We need to get a better Villain.

By Ashley Bean Thornton

You know how you never notice silver Nissans until you buy a silver Nissan, then you start noticing all the silver Nissans out there?   I am having that experience with the idea of “enemy.”

I wrote a blog post a little while back about my “enemy” and now I have started noticing that word/idea come up in all kinds of places.   I had a terrific Whataburger lunch with the fabulous Jillian Ohriner of We Grow the Co this week, and the idea of “enemy” came up.

Actually, the word she used was “villain.”  We Grow the Co is a marketing company, and Jillian is a fan of marketing guru Donald Miller.  Donald Miller is famous for developing the “Storybrand” method of marketing which recommends that businesses refer to the archetypal elements of “story” to improve their marketing results.  One of those elements is the idea of a “villain.”  Every story needs a good villain – that’s what catalyzes the hero to take action.
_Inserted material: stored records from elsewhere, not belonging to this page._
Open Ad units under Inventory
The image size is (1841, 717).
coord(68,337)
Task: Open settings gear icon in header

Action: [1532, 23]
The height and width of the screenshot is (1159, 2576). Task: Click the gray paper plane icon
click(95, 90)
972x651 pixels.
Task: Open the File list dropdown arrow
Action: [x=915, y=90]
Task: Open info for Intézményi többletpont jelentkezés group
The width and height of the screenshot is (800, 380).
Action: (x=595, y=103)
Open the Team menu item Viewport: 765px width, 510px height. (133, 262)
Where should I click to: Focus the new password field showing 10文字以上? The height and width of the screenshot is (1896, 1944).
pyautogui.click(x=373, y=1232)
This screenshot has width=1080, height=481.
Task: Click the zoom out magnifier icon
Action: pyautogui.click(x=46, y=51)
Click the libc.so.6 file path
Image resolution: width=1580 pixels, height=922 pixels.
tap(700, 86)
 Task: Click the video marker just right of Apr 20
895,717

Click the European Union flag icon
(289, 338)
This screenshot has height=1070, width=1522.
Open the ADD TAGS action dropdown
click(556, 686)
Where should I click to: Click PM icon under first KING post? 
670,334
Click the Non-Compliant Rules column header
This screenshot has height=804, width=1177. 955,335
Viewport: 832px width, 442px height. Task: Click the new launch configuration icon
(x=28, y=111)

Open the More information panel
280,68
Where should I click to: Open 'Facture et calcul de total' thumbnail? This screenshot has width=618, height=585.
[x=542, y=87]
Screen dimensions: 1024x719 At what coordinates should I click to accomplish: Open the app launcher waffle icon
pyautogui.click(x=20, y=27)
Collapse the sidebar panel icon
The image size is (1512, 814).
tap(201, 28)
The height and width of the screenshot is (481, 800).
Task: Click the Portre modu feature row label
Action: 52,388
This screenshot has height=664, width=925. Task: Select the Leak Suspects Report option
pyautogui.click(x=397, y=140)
This discussion of villainy came up in the context of talking about how the Democratic Party could communicate more effectively.  I wish I had done a better job of writing down exactly what Jillian said, because I think it was profound.  The gist of it for me was that the villain is not the Republicans.  The villain is the problem we are trying to solve.  We need to find a better villain.  We need to focus on how people feel about that villain, instead of how people feel about the Republicans.

I plan to read Miller’s book, Building a StoryBrand, to try to learn more about using his ideas to communicate more clearly, but in the meantime I’ve been noodling about the idea of “the villain/problem” in politics.  My first thought is that the villain/problem is a generalized anxiety, a sense that we don’t know what to do to just have a good life. We don’t know what to do to be OK.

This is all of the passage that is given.